_Goal of the exercise_. Convert the part of the data that opens with the line containing "Screen dimensions: 1059x768" and closes with the line containing "pos(873,68)" into a JSON list of strings, with one string per line and any blank lines left out.

_Data section_.

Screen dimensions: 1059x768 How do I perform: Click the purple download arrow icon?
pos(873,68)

--

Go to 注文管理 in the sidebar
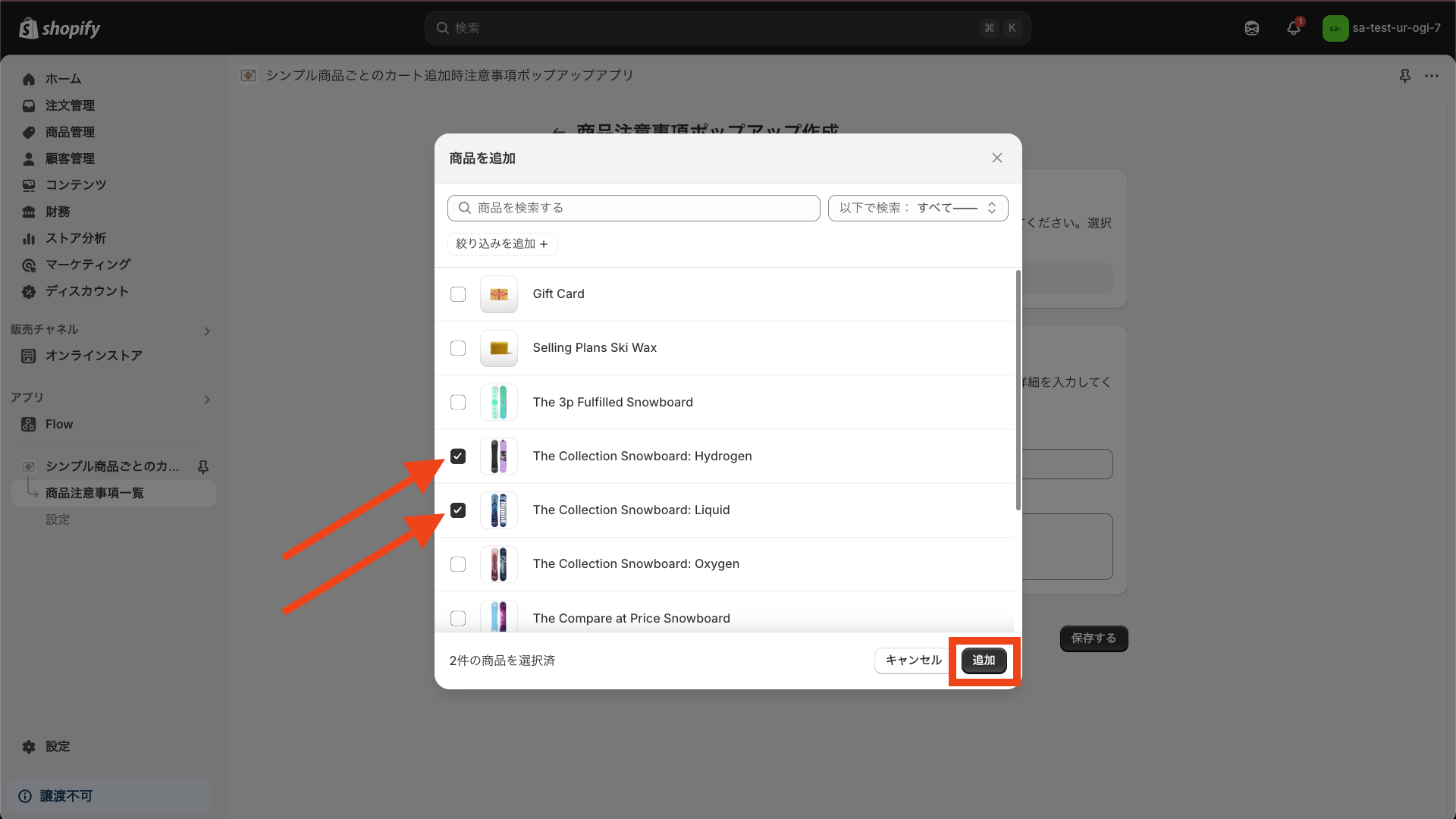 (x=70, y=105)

* * *

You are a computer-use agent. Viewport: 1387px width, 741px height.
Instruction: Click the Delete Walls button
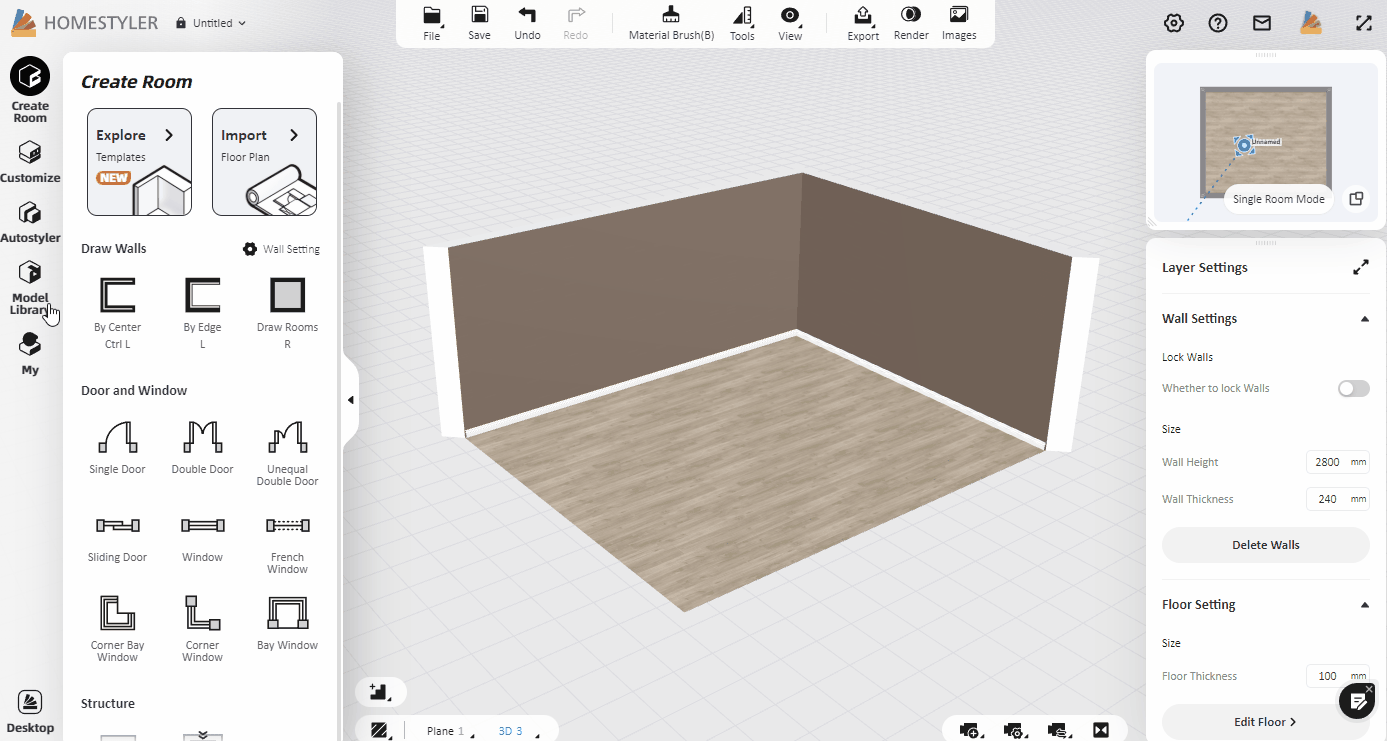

_The answer_.
[
  "Screen dimensions: 1059x768 How do I perform: Click the purple download arrow icon?",
  "pos(873,68)"
]